(Stored entries)
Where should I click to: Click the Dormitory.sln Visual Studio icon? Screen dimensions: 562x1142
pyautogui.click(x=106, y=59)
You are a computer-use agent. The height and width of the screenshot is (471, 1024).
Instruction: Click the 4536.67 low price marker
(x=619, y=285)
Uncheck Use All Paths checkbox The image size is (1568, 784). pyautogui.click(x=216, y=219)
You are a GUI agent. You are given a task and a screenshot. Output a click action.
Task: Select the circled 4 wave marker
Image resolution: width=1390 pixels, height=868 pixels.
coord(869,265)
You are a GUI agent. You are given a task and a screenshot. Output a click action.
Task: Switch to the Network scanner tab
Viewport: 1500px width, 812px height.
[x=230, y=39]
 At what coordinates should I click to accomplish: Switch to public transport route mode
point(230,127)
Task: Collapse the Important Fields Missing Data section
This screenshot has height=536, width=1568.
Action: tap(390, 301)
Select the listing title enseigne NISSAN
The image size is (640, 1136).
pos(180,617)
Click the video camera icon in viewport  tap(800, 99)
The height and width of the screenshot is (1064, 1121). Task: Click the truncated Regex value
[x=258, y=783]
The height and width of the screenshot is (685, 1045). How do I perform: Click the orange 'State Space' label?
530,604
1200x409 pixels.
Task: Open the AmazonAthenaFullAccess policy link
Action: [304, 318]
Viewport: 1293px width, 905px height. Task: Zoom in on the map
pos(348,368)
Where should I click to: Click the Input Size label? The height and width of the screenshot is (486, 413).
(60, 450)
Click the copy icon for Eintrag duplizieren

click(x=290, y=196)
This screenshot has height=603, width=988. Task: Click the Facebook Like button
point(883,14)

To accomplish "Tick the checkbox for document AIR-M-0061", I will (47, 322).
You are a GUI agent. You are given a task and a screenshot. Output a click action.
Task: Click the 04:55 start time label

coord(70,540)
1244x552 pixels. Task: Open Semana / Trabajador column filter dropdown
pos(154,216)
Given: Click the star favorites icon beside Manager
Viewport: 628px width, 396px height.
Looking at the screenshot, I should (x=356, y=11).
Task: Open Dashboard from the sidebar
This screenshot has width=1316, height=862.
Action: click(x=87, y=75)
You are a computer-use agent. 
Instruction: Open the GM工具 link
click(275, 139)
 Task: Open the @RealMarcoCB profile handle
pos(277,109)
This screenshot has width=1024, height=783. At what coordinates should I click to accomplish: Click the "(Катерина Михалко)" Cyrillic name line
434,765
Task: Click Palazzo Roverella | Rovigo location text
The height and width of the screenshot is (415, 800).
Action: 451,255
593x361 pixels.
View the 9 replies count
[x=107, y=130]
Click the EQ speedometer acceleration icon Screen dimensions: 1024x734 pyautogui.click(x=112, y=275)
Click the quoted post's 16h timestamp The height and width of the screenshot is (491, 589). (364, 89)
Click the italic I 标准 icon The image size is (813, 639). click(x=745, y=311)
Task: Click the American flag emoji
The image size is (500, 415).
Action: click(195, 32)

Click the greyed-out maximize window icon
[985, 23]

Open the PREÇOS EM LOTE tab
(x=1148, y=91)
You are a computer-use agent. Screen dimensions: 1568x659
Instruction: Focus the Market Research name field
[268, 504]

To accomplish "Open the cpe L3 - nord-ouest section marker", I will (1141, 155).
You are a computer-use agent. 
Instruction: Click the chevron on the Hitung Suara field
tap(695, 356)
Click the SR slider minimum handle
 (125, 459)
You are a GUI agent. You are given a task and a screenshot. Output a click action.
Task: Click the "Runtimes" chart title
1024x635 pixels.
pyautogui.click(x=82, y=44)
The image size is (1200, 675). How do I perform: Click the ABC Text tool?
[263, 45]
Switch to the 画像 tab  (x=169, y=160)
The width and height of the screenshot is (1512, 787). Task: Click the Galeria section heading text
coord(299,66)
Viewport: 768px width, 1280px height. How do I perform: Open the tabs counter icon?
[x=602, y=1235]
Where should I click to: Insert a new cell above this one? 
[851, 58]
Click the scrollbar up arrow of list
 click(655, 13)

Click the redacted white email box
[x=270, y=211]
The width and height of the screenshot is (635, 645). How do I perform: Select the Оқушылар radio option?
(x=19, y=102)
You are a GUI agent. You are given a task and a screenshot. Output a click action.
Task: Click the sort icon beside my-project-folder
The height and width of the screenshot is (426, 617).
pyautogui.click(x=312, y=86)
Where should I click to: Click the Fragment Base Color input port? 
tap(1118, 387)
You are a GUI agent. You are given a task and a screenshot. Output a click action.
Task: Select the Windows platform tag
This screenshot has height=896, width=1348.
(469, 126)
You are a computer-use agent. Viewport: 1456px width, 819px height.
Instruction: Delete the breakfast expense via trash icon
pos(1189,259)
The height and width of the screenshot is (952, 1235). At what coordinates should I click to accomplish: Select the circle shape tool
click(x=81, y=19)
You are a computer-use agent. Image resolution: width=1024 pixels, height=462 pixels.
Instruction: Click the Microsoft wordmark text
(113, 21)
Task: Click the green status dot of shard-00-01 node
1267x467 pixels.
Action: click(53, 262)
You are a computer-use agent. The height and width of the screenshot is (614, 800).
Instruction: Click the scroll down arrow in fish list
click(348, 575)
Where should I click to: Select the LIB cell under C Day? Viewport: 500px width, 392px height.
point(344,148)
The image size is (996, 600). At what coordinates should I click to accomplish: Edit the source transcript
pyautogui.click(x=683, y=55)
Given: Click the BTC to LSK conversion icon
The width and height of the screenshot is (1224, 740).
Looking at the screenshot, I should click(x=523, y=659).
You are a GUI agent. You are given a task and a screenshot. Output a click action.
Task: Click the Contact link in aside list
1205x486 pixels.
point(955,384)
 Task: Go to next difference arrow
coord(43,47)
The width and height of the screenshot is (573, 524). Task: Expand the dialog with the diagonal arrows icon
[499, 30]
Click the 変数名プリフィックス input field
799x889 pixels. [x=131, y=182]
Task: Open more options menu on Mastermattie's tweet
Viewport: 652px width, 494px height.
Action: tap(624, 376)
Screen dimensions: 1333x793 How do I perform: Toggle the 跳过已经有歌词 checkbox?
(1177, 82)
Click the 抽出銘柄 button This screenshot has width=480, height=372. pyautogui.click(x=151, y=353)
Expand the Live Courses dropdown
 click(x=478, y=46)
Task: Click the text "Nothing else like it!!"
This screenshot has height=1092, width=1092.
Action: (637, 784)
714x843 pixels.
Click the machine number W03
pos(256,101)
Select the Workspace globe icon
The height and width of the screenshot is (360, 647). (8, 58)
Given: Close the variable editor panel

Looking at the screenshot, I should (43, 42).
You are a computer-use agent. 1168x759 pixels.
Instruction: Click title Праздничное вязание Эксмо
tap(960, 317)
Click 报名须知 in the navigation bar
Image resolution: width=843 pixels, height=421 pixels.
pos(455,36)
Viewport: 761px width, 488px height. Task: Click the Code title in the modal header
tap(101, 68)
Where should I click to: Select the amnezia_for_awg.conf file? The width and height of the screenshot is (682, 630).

## Directions for this task
Reproduce all of the stored entries above, substituting "interface agent" for every occurrence of "GUI agent" and leaving everything else as it is.

## Output for this task
Where should I click to: Click the Dormitory.sln Visual Studio icon? Screen dimensions: 562x1142
pyautogui.click(x=106, y=59)
You are a computer-use agent. The height and width of the screenshot is (471, 1024).
Instruction: Click the 4536.67 low price marker
(x=619, y=285)
Uncheck Use All Paths checkbox The image size is (1568, 784). pyautogui.click(x=216, y=219)
You are a interface agent. You are given a task and a screenshot. Output a click action.
Task: Select the circled 4 wave marker
Image resolution: width=1390 pixels, height=868 pixels.
coord(869,265)
You are a interface agent. You are given a task and a screenshot. Output a click action.
Task: Switch to the Network scanner tab
Viewport: 1500px width, 812px height.
[x=230, y=39]
 At what coordinates should I click to accomplish: Switch to public transport route mode
point(230,127)
Task: Collapse the Important Fields Missing Data section
This screenshot has height=536, width=1568.
Action: tap(390, 301)
Select the listing title enseigne NISSAN
The image size is (640, 1136).
pos(180,617)
Click the video camera icon in viewport  tap(800, 99)
The height and width of the screenshot is (1064, 1121). Task: Click the truncated Regex value
[x=258, y=783]
The height and width of the screenshot is (685, 1045). How do I perform: Click the orange 'State Space' label?
530,604
1200x409 pixels.
Task: Open the AmazonAthenaFullAccess policy link
Action: [304, 318]
Viewport: 1293px width, 905px height. Task: Zoom in on the map
pos(348,368)
Where should I click to: Click the Input Size label? The height and width of the screenshot is (486, 413).
(60, 450)
Click the copy icon for Eintrag duplizieren

click(x=290, y=196)
This screenshot has height=603, width=988. Task: Click the Facebook Like button
point(883,14)

To accomplish "Tick the checkbox for document AIR-M-0061", I will (47, 322).
You are a interface agent. You are given a task and a screenshot. Output a click action.
Task: Click the 04:55 start time label

coord(70,540)
1244x552 pixels. Task: Open Semana / Trabajador column filter dropdown
pos(154,216)
Given: Click the star favorites icon beside Manager
Viewport: 628px width, 396px height.
Looking at the screenshot, I should (x=356, y=11).
Task: Open Dashboard from the sidebar
This screenshot has width=1316, height=862.
Action: click(x=87, y=75)
You are a computer-use agent. 
Instruction: Open the GM工具 link
click(275, 139)
 Task: Open the @RealMarcoCB profile handle
pos(277,109)
This screenshot has width=1024, height=783. At what coordinates should I click to accomplish: Click the "(Катерина Михалко)" Cyrillic name line
434,765
Task: Click Palazzo Roverella | Rovigo location text
The height and width of the screenshot is (415, 800).
Action: 451,255
593x361 pixels.
View the 9 replies count
[x=107, y=130]
Click the EQ speedometer acceleration icon Screen dimensions: 1024x734 pyautogui.click(x=112, y=275)
Click the quoted post's 16h timestamp The height and width of the screenshot is (491, 589). (364, 89)
Click the italic I 标准 icon The image size is (813, 639). click(x=745, y=311)
Task: Click the American flag emoji
The image size is (500, 415).
Action: click(195, 32)

Click the greyed-out maximize window icon
[985, 23]

Open the PREÇOS EM LOTE tab
(x=1148, y=91)
You are a computer-use agent. Screen dimensions: 1568x659
Instruction: Focus the Market Research name field
[268, 504]

To accomplish "Open the cpe L3 - nord-ouest section marker", I will (1141, 155).
You are a computer-use agent. 
Instruction: Click the chevron on the Hitung Suara field
tap(695, 356)
Click the SR slider minimum handle
 (125, 459)
You are a interface agent. You are given a task and a screenshot. Output a click action.
Task: Click the "Runtimes" chart title
1024x635 pixels.
pyautogui.click(x=82, y=44)
The image size is (1200, 675). How do I perform: Click the ABC Text tool?
[263, 45]
Switch to the 画像 tab  (x=169, y=160)
The width and height of the screenshot is (1512, 787). Task: Click the Galeria section heading text
coord(299,66)
Viewport: 768px width, 1280px height. How do I perform: Open the tabs counter icon?
[x=602, y=1235]
Where should I click to: Insert a new cell above this one? 
[851, 58]
Click the scrollbar up arrow of list
 click(655, 13)

Click the redacted white email box
[x=270, y=211]
The width and height of the screenshot is (635, 645). How do I perform: Select the Оқушылар radio option?
(x=19, y=102)
You are a interface agent. You are given a task and a screenshot. Output a click action.
Task: Click the sort icon beside my-project-folder
The height and width of the screenshot is (426, 617).
pyautogui.click(x=312, y=86)
Where should I click to: Click the Fragment Base Color input port? 
tap(1118, 387)
You are a interface agent. You are given a task and a screenshot. Output a click action.
Task: Select the Windows platform tag
This screenshot has height=896, width=1348.
(469, 126)
You are a computer-use agent. Viewport: 1456px width, 819px height.
Instruction: Delete the breakfast expense via trash icon
pos(1189,259)
The height and width of the screenshot is (952, 1235). At what coordinates should I click to accomplish: Select the circle shape tool
click(x=81, y=19)
You are a computer-use agent. Image resolution: width=1024 pixels, height=462 pixels.
Instruction: Click the Microsoft wordmark text
(113, 21)
Task: Click the green status dot of shard-00-01 node
1267x467 pixels.
Action: click(53, 262)
You are a computer-use agent. The height and width of the screenshot is (614, 800).
Instruction: Click the scroll down arrow in fish list
click(348, 575)
Where should I click to: Select the LIB cell under C Day? Viewport: 500px width, 392px height.
point(344,148)
The image size is (996, 600). At what coordinates should I click to accomplish: Edit the source transcript
pyautogui.click(x=683, y=55)
Given: Click the BTC to LSK conversion icon
The width and height of the screenshot is (1224, 740).
Looking at the screenshot, I should click(x=523, y=659).
You are a interface agent. You are given a task and a screenshot. Output a click action.
Task: Click the Contact link in aside list
1205x486 pixels.
point(955,384)
 Task: Go to next difference arrow
coord(43,47)
The width and height of the screenshot is (573, 524). Task: Expand the dialog with the diagonal arrows icon
[499, 30]
Click the 変数名プリフィックス input field
799x889 pixels. [x=131, y=182]
Task: Open more options menu on Mastermattie's tweet
Viewport: 652px width, 494px height.
Action: tap(624, 376)
Screen dimensions: 1333x793 How do I perform: Toggle the 跳过已经有歌词 checkbox?
(1177, 82)
Click the 抽出銘柄 button This screenshot has width=480, height=372. pyautogui.click(x=151, y=353)
Expand the Live Courses dropdown
 click(x=478, y=46)
Task: Click the text "Nothing else like it!!"
This screenshot has height=1092, width=1092.
Action: (637, 784)
714x843 pixels.
Click the machine number W03
pos(256,101)
Select the Workspace globe icon
The height and width of the screenshot is (360, 647). (8, 58)
Given: Close the variable editor panel

Looking at the screenshot, I should (43, 42).
You are a computer-use agent. 1168x759 pixels.
Instruction: Click title Праздничное вязание Эксмо
tap(960, 317)
Click 报名须知 in the navigation bar
Image resolution: width=843 pixels, height=421 pixels.
pos(455,36)
Viewport: 761px width, 488px height. Task: Click the Code title in the modal header
tap(101, 68)
Where should I click to: Select the amnezia_for_awg.conf file? The width and height of the screenshot is (682, 630).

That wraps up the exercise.